## Your task
Set down, please, exactly the lines below that run from the line with "The width and" to the line with "the Signal Length", both lines included.

··· Source material ···

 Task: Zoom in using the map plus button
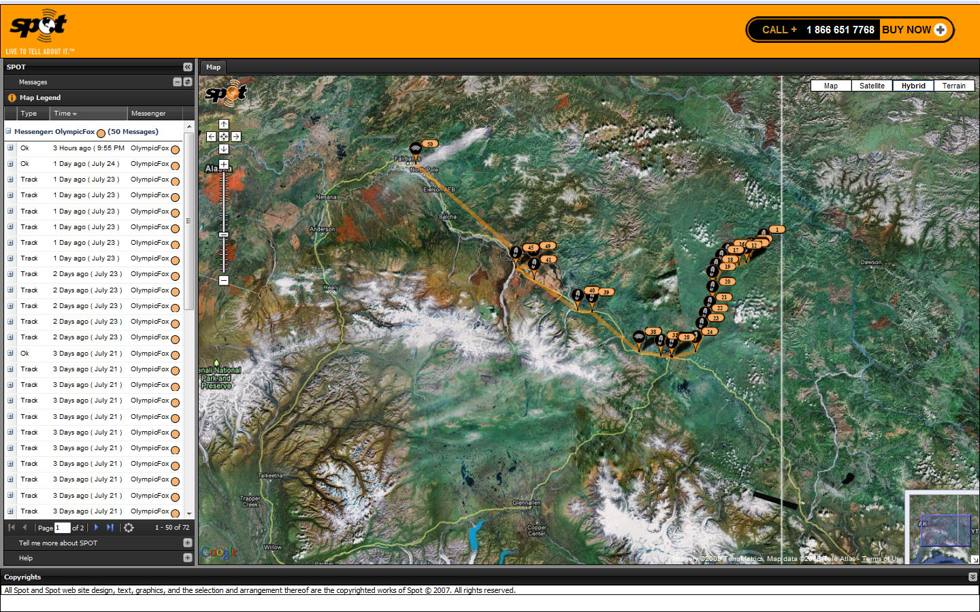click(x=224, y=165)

···
··· Source material ···

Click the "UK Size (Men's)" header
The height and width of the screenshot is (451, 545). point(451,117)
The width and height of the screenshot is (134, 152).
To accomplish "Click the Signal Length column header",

···
··· Source material ···

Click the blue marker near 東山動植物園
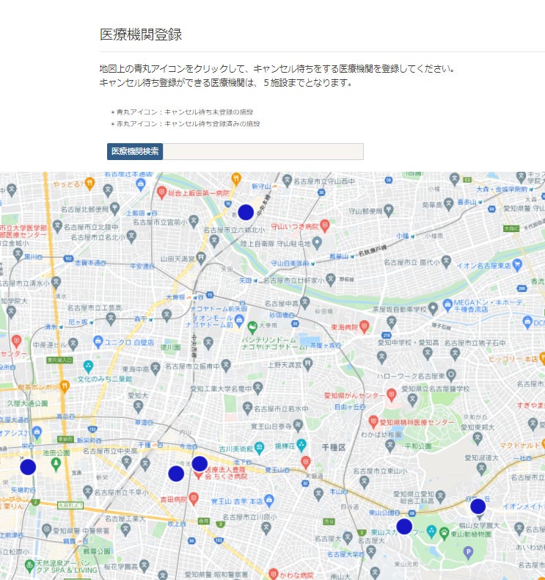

···

## Response
The width and height of the screenshot is (134, 152).
To accomplish "Click the Signal Length column header",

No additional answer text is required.